FreeBSD Ports Repository Size
-
What techniques do you all use to make a FreeBSD ports repository clone more manageable and responsive due to it's GB size. e.g. shallow clone depth, sparse checkout, etc.
Thanks.
-
So nobody here does employs any techniques to make large git repositories more manageable and responsive. Y'all just suffer through it needlessly. Sorry. Not buying that.
-
I always need all the branches so haven't bothered doing otherwise. Can take a bit of time for initial checkout, but my connectivity at office and home is good enough that it's still reasonably quick. Keep my repos stored on SSD which also makes a significant difference. There is a single-branch option to git clone that'll help some. Shallow clone another possibility depending on what you need.
-
Thanks cmb.
I'll have to take a look at single branch clone sometime. Currently using shallow clone depth ~250 along with sparse checkout that grabs anything with pfSense in the name. That's all I typically need, and then some. Makes even the GB FreeBSD ports repo clone snappy.
Anyone have other practices?
-
Do you always need ALL the history though? Maybe you could make use of a shallow clone for the more frequent routine activities and keep the full clone for those occasions when the complete history is needed. Just keep the full clone up to date once a week or so, or as needed.
Chopping off all that really old history seems to be a significant factor to responsiveness and a big impact on clone size.
My ~250 depth cut the size down to less than 150 MB.

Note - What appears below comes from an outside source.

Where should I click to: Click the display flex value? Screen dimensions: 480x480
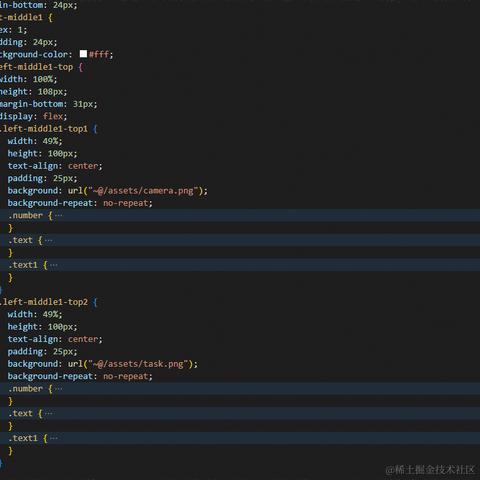[53, 116]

Of course being on SSD you won't notice the performance as much as I do on SRM (spinning rust media). And probably only 5400 RPM at that (two year old i5 2.3 GHz notebook). A decently nice notebook though. Disk I/O seems to be the most significant bottleneck.
-
Having all the history does come in handy on occasion, and doesn't have any negative impacts for me.
-
@cmb:
Having all the history does come in handy on occasion, and doesn't have any negative impacts for me.
That poor SSD getting hammered every time checking out a branch, for the sake of occasional ancient history.